Neoplatonism, which enjoyed a small, erudite following, soon came in to replace Augustine's shaky Manichee beliefs. He was particularly impressed by the Neoplatonic solution to the problem of evil and by its striking philosophical similarity to the Bible. The Bishop at Milan, Ambrose, also had a strong influence on Augustine, teaching him through sermons how to read allegorical depth into the apparently simple parables of the Bible.
With these texts in mind, and after a long process of agonizing decision, Augustine finally committed himself fully to the church after a conversion experience in his garden in Milan in July of 386. He was baptized by Ambrose shortly thereafter, and his mother Monica died shortly after that. The burial of Monica completes the chronological span covered by the autobiographical sections of the Confessions. Augustine would not actually write the Confessions,however, until some thirteen years later, after he had returned once again to Thagaste, this time to start a semi-monastic community.

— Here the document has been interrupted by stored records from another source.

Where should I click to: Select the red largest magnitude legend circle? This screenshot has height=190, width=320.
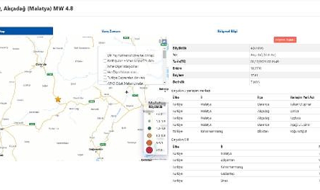coord(149,150)
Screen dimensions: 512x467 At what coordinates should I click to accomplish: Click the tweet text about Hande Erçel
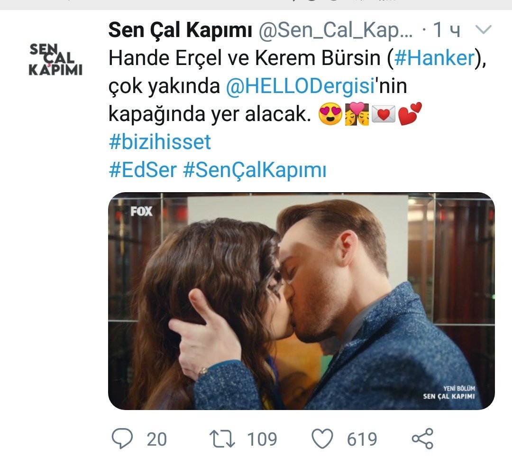(x=297, y=86)
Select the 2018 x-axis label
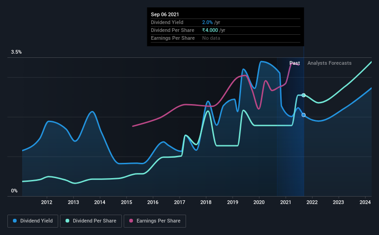The height and width of the screenshot is (235, 379). coord(206,202)
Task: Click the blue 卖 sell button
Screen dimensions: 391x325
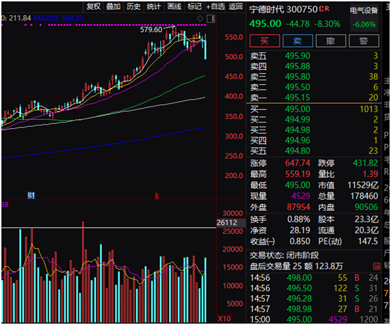Action: click(298, 41)
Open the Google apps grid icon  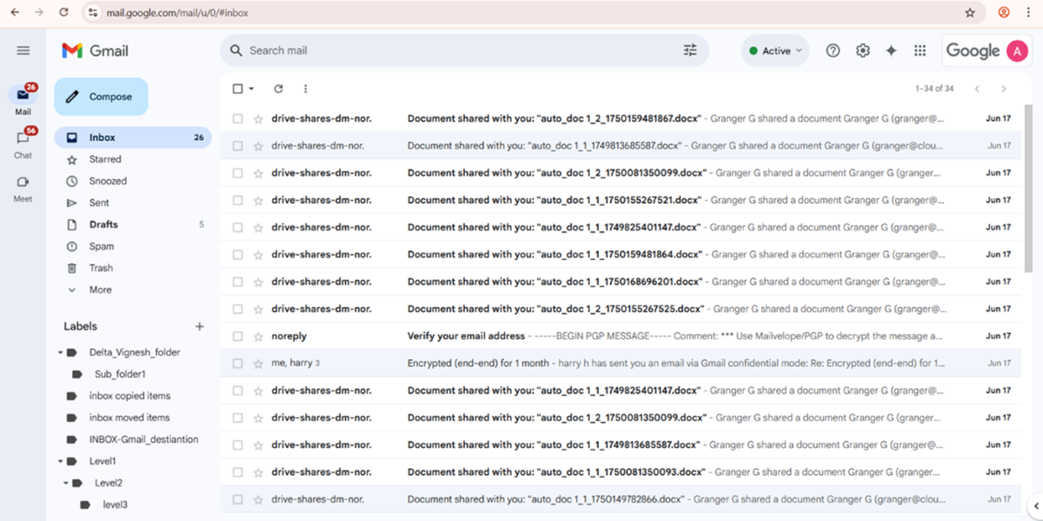coord(920,50)
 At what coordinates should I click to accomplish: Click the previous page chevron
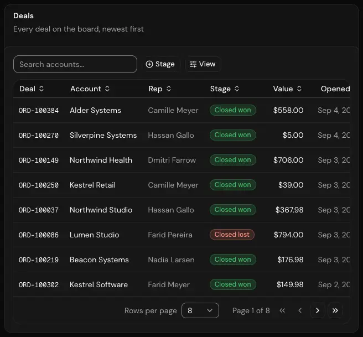[300, 310]
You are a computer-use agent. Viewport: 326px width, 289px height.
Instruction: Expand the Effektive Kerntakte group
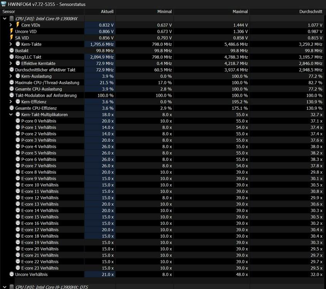click(11, 63)
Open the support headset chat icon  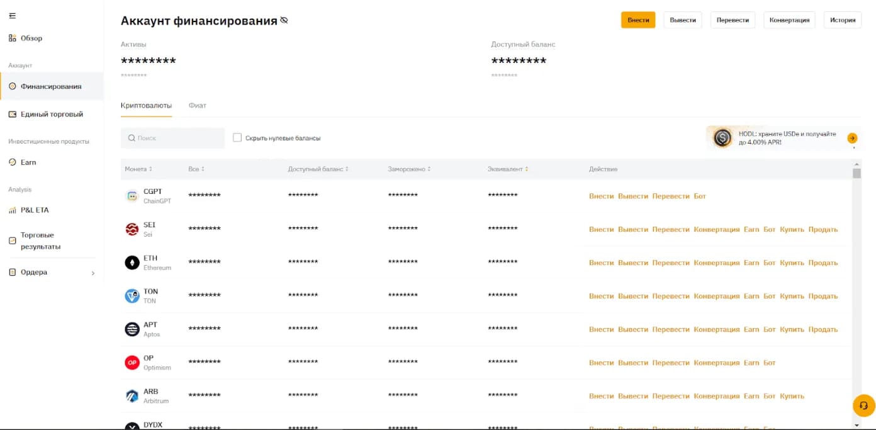(x=863, y=405)
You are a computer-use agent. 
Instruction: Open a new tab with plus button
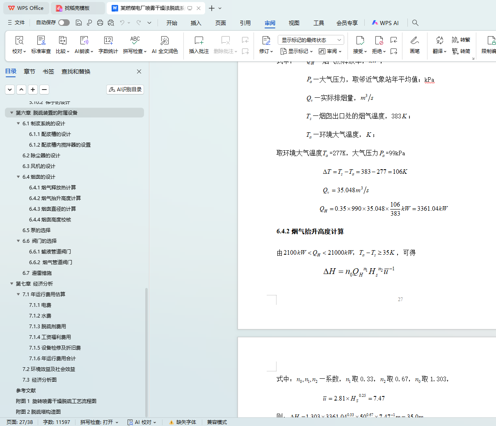coord(212,8)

The immediate reasons for writing his masterpiece seem largely to have to do with his appointment as a bishop at Hippo (also in Northern Africa) in 396. Augustine does not seem to have wanted this post it was more of an offer he couldn't refuse (the forcing of ordination on a person was not uncommon at the time). His critics, however, had even stronger doubts that he was the right man for the job, citing his Manichee past, his cleverness in rhetoric, and his relatively recent conversion. The Confessions were written partly as a response to these critics, openly confessing Augustine's past mistakes, praising God with effusiveness and poetry, and roundly denouncing the Manichees.